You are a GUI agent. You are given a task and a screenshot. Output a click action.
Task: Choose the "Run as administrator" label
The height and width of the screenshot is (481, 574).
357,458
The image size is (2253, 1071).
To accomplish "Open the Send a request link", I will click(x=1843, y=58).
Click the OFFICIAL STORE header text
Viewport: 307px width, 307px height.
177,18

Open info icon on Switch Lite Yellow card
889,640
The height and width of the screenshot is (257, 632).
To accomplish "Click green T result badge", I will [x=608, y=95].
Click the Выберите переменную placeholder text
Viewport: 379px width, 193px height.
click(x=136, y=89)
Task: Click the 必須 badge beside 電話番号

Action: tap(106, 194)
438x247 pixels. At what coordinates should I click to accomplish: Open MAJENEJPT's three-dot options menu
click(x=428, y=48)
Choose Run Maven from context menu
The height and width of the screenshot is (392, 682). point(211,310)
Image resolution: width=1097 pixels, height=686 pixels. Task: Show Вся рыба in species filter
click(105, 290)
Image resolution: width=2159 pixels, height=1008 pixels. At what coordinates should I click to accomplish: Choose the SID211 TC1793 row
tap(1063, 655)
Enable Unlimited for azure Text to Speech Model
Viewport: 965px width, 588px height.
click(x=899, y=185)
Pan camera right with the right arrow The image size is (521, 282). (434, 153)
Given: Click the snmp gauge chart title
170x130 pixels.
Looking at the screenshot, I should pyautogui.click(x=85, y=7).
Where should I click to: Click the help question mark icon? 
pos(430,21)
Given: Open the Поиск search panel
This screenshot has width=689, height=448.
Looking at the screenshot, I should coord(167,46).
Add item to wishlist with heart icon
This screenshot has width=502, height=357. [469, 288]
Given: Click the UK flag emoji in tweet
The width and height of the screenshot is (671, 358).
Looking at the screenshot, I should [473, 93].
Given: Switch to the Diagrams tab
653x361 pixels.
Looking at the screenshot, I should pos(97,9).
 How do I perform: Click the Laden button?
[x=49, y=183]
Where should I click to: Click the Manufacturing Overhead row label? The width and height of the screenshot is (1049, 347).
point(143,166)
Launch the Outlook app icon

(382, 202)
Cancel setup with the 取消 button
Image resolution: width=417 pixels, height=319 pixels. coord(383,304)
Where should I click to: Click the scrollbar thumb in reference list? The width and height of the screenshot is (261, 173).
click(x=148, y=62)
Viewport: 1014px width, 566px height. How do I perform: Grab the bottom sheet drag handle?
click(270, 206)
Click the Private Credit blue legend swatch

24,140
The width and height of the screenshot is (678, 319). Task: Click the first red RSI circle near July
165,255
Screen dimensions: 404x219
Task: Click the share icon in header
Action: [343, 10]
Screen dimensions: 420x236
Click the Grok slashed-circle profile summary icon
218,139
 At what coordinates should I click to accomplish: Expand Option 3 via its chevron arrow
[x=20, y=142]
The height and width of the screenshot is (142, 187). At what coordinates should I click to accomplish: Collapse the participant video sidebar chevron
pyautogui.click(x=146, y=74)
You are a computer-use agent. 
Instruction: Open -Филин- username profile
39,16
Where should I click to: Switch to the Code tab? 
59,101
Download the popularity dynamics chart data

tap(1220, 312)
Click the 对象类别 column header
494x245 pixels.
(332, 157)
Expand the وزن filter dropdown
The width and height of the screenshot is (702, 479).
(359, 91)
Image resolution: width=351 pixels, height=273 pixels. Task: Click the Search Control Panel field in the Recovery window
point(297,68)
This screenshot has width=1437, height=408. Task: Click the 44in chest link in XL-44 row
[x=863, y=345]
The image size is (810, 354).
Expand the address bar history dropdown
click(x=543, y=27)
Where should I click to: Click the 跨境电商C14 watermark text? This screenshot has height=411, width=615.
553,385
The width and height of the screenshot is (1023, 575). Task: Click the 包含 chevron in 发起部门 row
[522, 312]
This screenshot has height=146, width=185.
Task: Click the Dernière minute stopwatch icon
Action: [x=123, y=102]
-*-*-
■ What is required: Go through the data above from its first line and copy each line exactly, stopping once the line with "The height and width of the screenshot is (257, 632)." has been copied.

■ Task output:
You are a GUI agent. You are given a task and a screenshot. Output a click action.
Task: Choose the "Run as administrator" label
The height and width of the screenshot is (481, 574).
357,458
The image size is (2253, 1071).
To accomplish "Open the Send a request link", I will click(x=1843, y=58).
Click the OFFICIAL STORE header text
Viewport: 307px width, 307px height.
177,18

Open info icon on Switch Lite Yellow card
889,640
The height and width of the screenshot is (257, 632).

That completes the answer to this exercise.